SOEP-Core Version 35

The Socio-Economic Panel (SOEP) is a representative, multi-cohort survey that has been running since 1984. Every year, individuals in households throughout Germany are surveyed by our survey institute on behalf of DIW Berlin. These respondents provide information on topics such as their income, employment history, education, and health. Because the same people are surveyed every year, it is possible to track long-term psychological, economic, societal, and social developments. To keep pace with changes in society, random samples are added regularly and the survey is adapted accordingly. The international version of the data contains 95% of the total sample (see “Other versions of this release”,10.5684/soep.v35i).

Dataset Information

Title: Socio-Economic Panel (SOEP), data from 1984-2018

DOI infoFind an explanation on the usage of DOI here . : 10.5684/soep-core.v35
Collection period: 1984-2018
Publication date: 01.11.2019
Principal investigators: Stefan Liebig, Jan Goebel, Martin Kroh, Carsten Schröder, Markus Grabka, Jürgen Schupp, Charlotte Bartels, Alexandra Fedorets, Andreas Franken, Jannes Jacobsen, Selin Kara, Peter Krause, Hannes Kröger, Maria Metzing, David Richter, Diana Schacht, Paul Schmelzer, Christian Schmitt, Daniel Schnitzlein, Rainer Siegers, Knut Wenzig, Stefan Zimmermann

Contributor: Kantar Deutschland GmbH (Data Collector)

Population: Persons living in private households in Germany

Amount of households: 18.682

Amount of individuals: 31.997 + 3971 children

Special samples: Citizens of the GDR (1990), Immigration/Migration (1994/95, 2013, 2015), Refugees (seit 2016). See the chapter SOEP-Samples in Detail on the SOEPcompanion for a description of all our samples. 

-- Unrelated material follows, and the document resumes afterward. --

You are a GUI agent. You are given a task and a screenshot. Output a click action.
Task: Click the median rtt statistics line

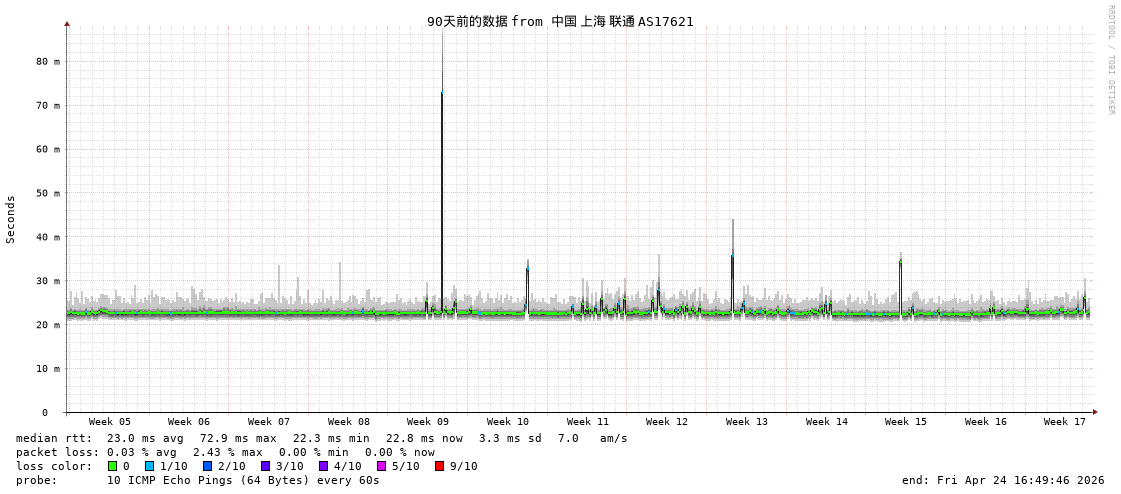tap(321, 438)
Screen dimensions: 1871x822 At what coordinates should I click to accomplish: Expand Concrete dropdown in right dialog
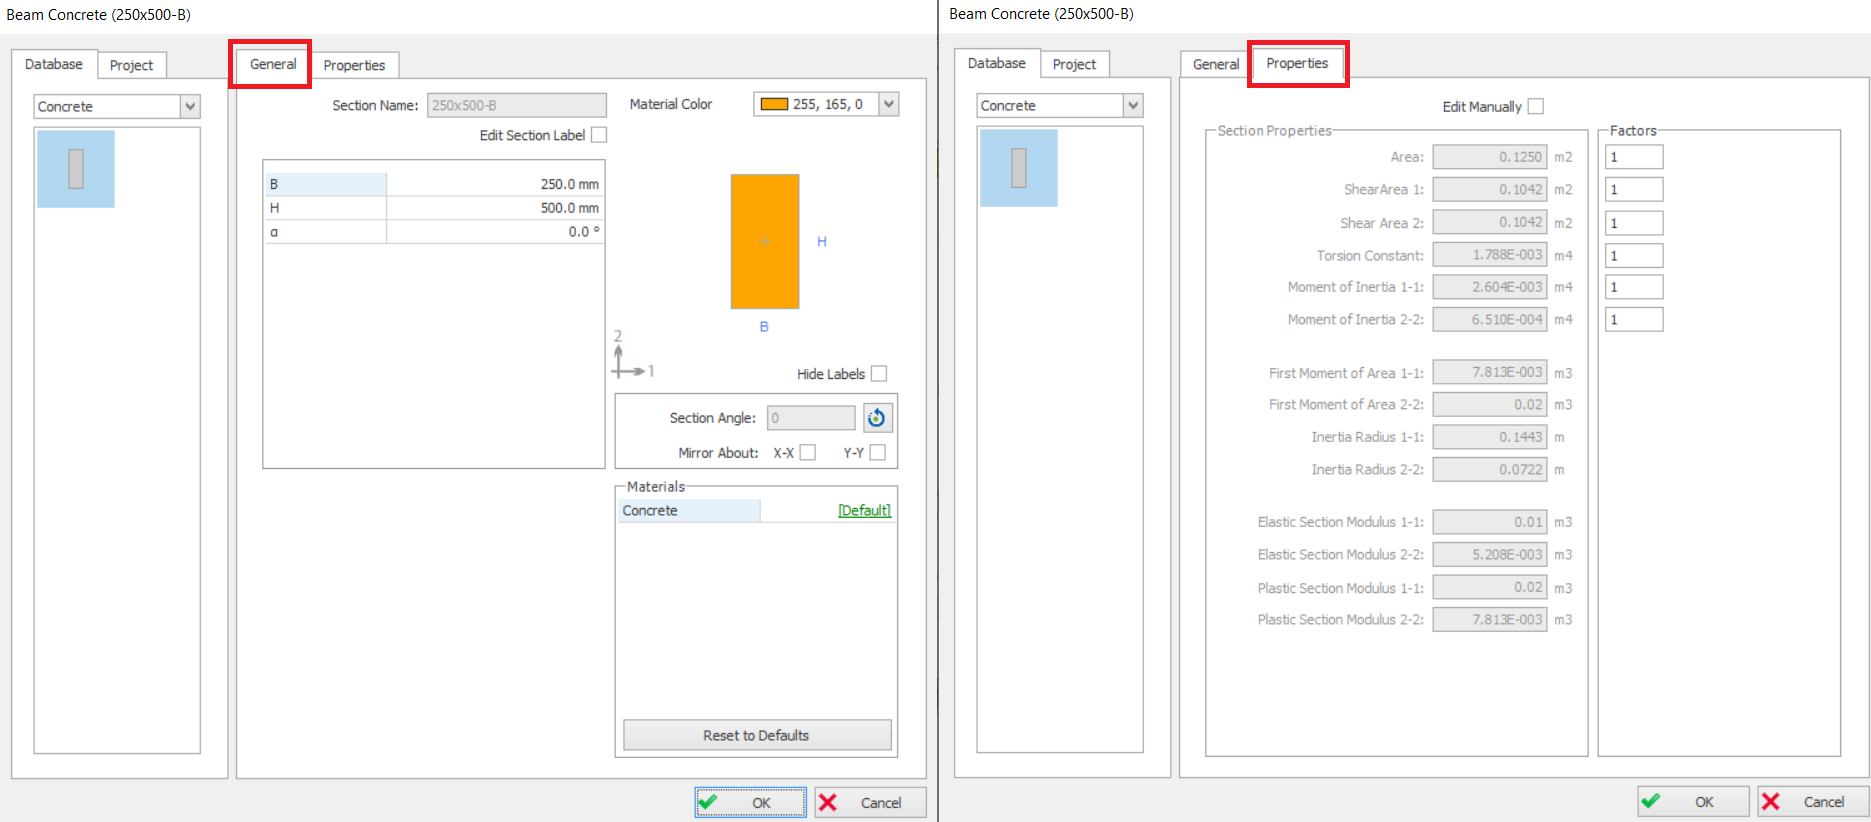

Collection Mode:The interview methodology of the SOEP is based on a set of pre-tested questionnaires for households and individuals. Principally an interviewer tries to obtain face-to-face interviews with all members of a given survey household aged 16 years and over. Additionally one person (head of household) is asked to answer a household related questionnaire covering information on housing, housing costs, and different sources of income. This covers also some questions on children in the household up to 16 years of age, mainly concerning attendance at institutions (kindergarten, elementary school, etc.)

Citation of the Data Set: Socio-Economic Panel (SOEP), data for years 1984-2018, version 35, SOEP, 2019, doi:10.5684/soep.v35.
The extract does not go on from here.